• Provided text:
↓↓↓
Washington has more to lose from its protectionist moves, say analysts

The United States is leveraging national security as excuses to block Chinese investments, which will eventually hurt the interests of U.S. startups and consumers, experts said on Wednesday.

The comments came after Bloomberg reported that the Trump administration is considering a crackdown on Chinese investments in technologies the U.S. deems sensitive by invoking a law reserved for national emergencies.

Bai Ming, a senior researcher at the Chinese Academy of International Trade and Economic Cooperation, a think tank of the Ministry of Commerce, said national security concerns are an excuse for the Unites States to protect its homegrown tech industry.

"After protectionism in trade, the U.S. government is adopting the same strategy for investments. It feels threatened by Chinese tech firms, which are emerging as innovation pioneers. The U.S. is afraid that China will take over its leading role in driving cutting-edge technologies," Bai said.
↑↑↑
• Records provided:
↓↓↓
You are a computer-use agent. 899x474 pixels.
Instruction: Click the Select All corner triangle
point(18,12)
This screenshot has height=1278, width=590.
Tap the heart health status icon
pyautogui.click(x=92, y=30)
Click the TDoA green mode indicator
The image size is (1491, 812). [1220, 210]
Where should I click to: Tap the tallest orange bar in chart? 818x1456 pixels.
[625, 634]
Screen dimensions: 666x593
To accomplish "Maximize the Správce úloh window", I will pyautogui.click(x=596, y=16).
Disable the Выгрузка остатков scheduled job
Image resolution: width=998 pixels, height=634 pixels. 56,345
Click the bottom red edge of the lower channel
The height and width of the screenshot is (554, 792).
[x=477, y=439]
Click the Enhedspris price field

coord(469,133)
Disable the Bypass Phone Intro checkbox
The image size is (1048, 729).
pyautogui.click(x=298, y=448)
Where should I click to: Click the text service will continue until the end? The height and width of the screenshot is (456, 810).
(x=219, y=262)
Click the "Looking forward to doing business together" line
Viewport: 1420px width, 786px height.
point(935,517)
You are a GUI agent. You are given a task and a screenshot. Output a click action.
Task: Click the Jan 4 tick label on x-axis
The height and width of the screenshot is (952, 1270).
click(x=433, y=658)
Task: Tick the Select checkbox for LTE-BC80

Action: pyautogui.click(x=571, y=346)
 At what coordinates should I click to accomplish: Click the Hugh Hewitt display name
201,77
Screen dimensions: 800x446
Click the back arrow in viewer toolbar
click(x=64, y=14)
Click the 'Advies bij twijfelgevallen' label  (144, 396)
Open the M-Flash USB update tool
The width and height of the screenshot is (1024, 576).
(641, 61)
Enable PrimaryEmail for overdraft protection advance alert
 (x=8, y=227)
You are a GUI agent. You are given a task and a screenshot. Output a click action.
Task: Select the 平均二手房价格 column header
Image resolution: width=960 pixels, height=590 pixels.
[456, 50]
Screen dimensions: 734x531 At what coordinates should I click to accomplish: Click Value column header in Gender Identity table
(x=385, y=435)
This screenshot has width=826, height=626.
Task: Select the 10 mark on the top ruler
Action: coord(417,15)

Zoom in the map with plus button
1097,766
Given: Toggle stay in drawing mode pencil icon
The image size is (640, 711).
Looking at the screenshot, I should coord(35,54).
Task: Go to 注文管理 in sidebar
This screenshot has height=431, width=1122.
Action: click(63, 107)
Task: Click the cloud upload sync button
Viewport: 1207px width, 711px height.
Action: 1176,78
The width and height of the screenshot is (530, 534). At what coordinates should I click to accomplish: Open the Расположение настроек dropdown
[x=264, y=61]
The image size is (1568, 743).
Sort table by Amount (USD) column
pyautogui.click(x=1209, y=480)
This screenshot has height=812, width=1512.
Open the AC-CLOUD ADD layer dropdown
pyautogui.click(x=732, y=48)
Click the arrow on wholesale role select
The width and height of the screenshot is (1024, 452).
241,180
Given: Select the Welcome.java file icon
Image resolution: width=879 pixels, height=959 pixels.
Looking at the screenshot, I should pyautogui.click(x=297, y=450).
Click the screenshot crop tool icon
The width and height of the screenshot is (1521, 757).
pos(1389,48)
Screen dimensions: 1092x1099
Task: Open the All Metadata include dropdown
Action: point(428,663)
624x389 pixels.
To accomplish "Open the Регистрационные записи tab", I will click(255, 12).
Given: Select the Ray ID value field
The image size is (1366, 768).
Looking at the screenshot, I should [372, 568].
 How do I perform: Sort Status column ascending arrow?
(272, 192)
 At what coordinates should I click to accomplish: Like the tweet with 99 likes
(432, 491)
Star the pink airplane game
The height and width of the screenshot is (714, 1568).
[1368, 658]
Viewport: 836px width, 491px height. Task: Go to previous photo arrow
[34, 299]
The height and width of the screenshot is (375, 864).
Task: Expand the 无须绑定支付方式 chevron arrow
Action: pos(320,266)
↑↑↑
• Exercise requirements:
Rewrite everything from "The United States" down to "homegrown tech industry." in the news excerpt, replacing "Chinese investments" with "Chinese capital" throughout. The lines above come from a different source than the news excerpt.

• Solution to this problem:
The United States is leveraging national security as excuses to block Chinese capital, which will eventually hurt the interests of U.S. startups and consumers, experts said on Wednesday.

The comments came after Bloomberg reported that the Trump administration is considering a crackdown on Chinese capital in technologies the U.S. deems sensitive by invoking a law reserved for national emergencies.

Bai Ming, a senior researcher at the Chinese Academy of International Trade and Economic Cooperation, a think tank of the Ministry of Commerce, said national security concerns are an excuse for the Unites States to protect its homegrown tech industry.